### Quoted passage

Scientists are studying a potential target for treating glioblastoma, the deadly brain cancer that took the life of Sen. John McCain and kills 15,000 Americans a year.

The target is the circadian clock found within the tumor stem cells, which governs how the tumor grows, multiplies and develops resistance to current treatments, according to research published in Cancer Discovery.

“We think this is opening the door to a whole new range of therapies,” Steve Kay, PhD, provost professor of neurology, biomedical engineering and biological sciences at the Keck School of Medicine of USC, says in a statement. He is working with Jeremy Rich, MD, MHS, MBA, a neuro-oncologist at University of California, San Diego who specializes in malignant brain tumors. “It’s a great example of collaboration and convergence.”

Glioblastoma is rare but nearly always fatal, striking adults in their mid-60s. Average survival is only 15 months. That’s because this type of cancer infiltrates surrounding brain tissue, making it impossible to eradicate, even after surgery, radiation and chemotherapy. The tumor comes back, growing from stubborn cancer stem cells left behind.

Now scientists are focusing on a new potential vulnerability in those left-behind stem cells.

Circadian clocks are comprised of specific protein molecules that interact in cells throughout the body, controlling how they grow, replicate and repair damage to their DNA. When circadian timing is off in cells, it can cause disease. Biological clocks that run fast or slow can result in disrupted or abnormal circadian rhythms, increasing the risk of developing cancer in some people.

### Required tasks
**a)** According to the glioblastoma article, what is the average survival time for patients with this cancer?
**b)** List every treatment that the glioblastoma article says cannot eradicate the cancer.
**c)** Continue the article on circadian clocks in glioblastoma, picking up after its final sentence.

### Collected data
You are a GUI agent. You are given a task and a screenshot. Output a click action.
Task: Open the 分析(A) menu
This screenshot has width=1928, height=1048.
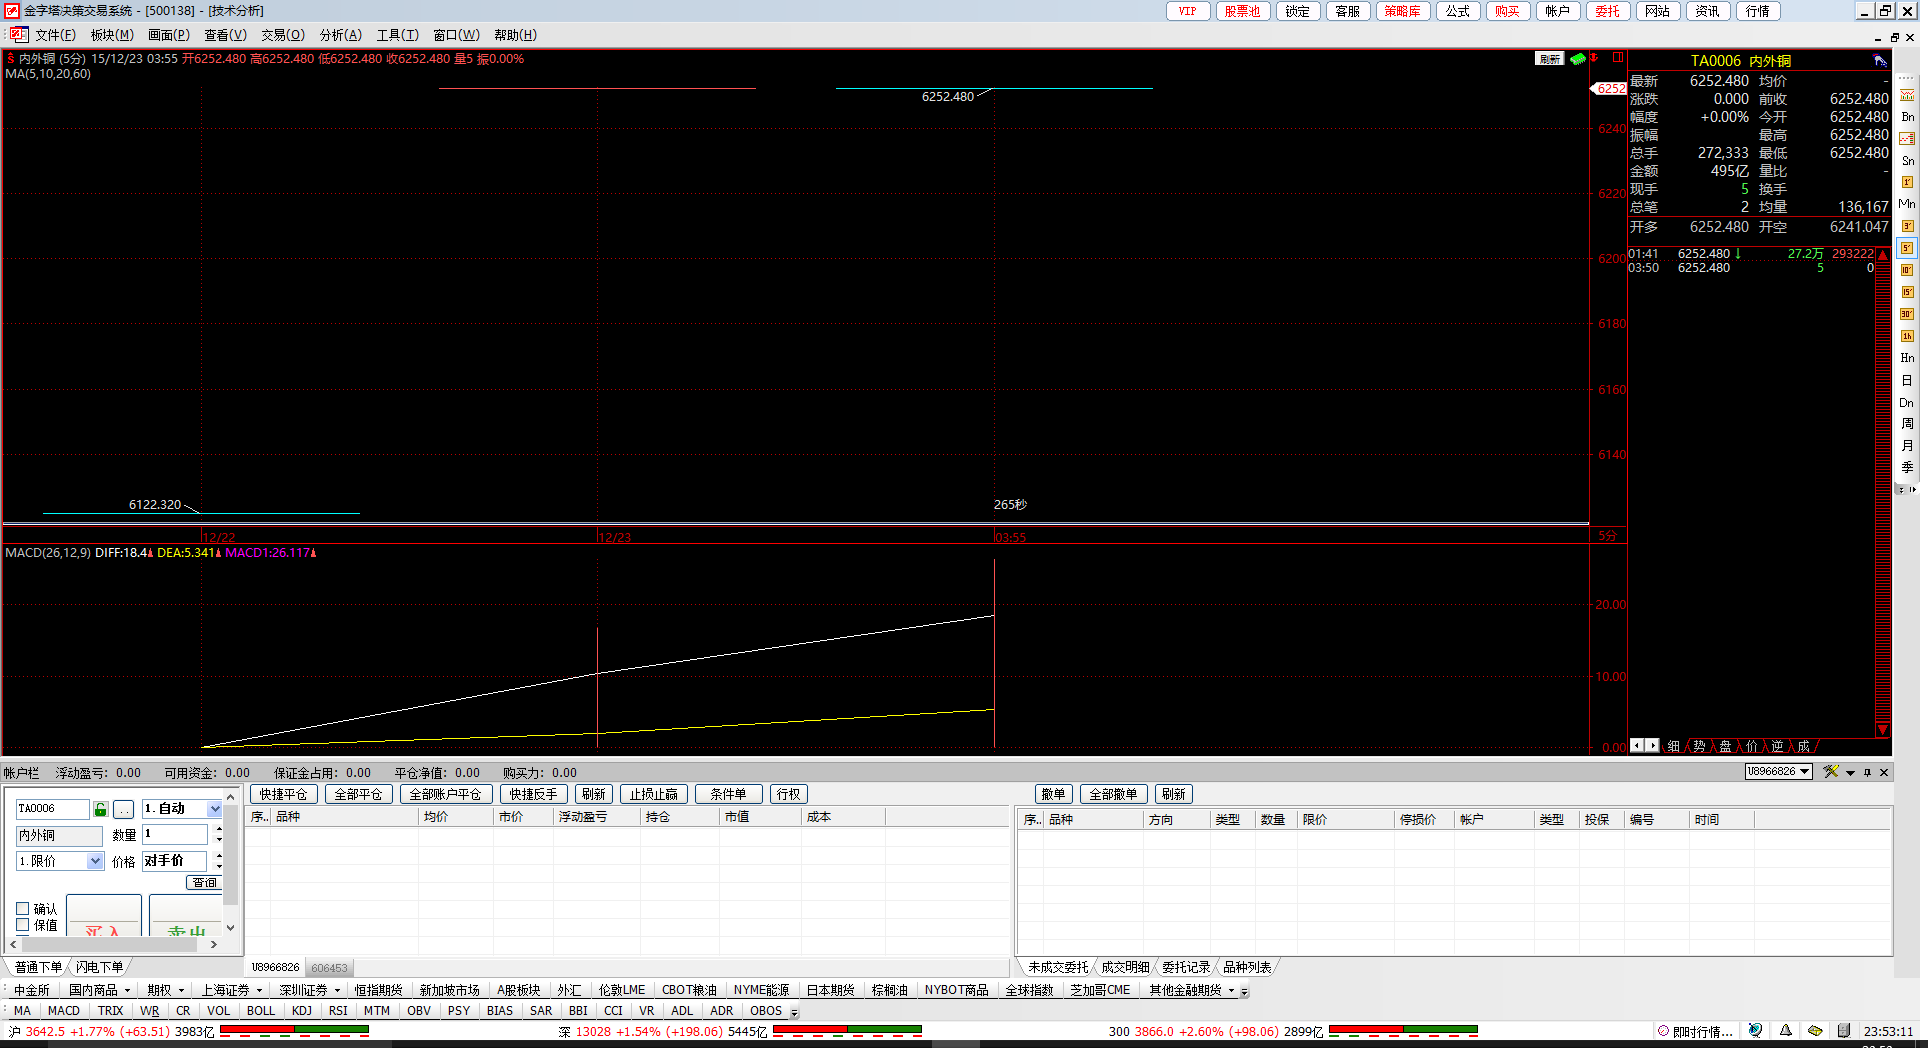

### List of answers
**a)** Only 15 months.

**b)** Surgery, radiation, and chemotherapy.

**c)**
When the team first examined the biological clocks of glioblastoma stem cells in the lab, Kay says the researchers found them “on steroids, on overdrive.” The cells’ circadian clock was ramping up the cells’ metabolism, making the cells stronger and more resistant to treatment and able to divide and multiply rapidly.

In collaboration with Synchronicity Pharma, a San Francisco-based biotechnology company, they used a small-molecule drug to target the proteins in the stem cells’ circadian clocks to disrupt their activity. The ramped-up metabolism abated, and the cells quickly died.

“This was a striking, amazing result nobody really predicted,” Kay says. Small-molecule drugs can enter cells easily and in this case, cross the blood-brain barrier in mouse models of the disease.

Next, the researchers tested the small-molecule drug in an animal model of glioblastoma. They found the animal models lived longer and the tumor shrank in size.

“This lays the groundwork for us to explore this as a novel therapy for glioblastoma,” Kay says. “In the near future, we’re going to do more work with animal models of the tumor and compare our new drug with the current standard of care. Perhaps we can one day contribute towards meeting this terrible unmet medical need.”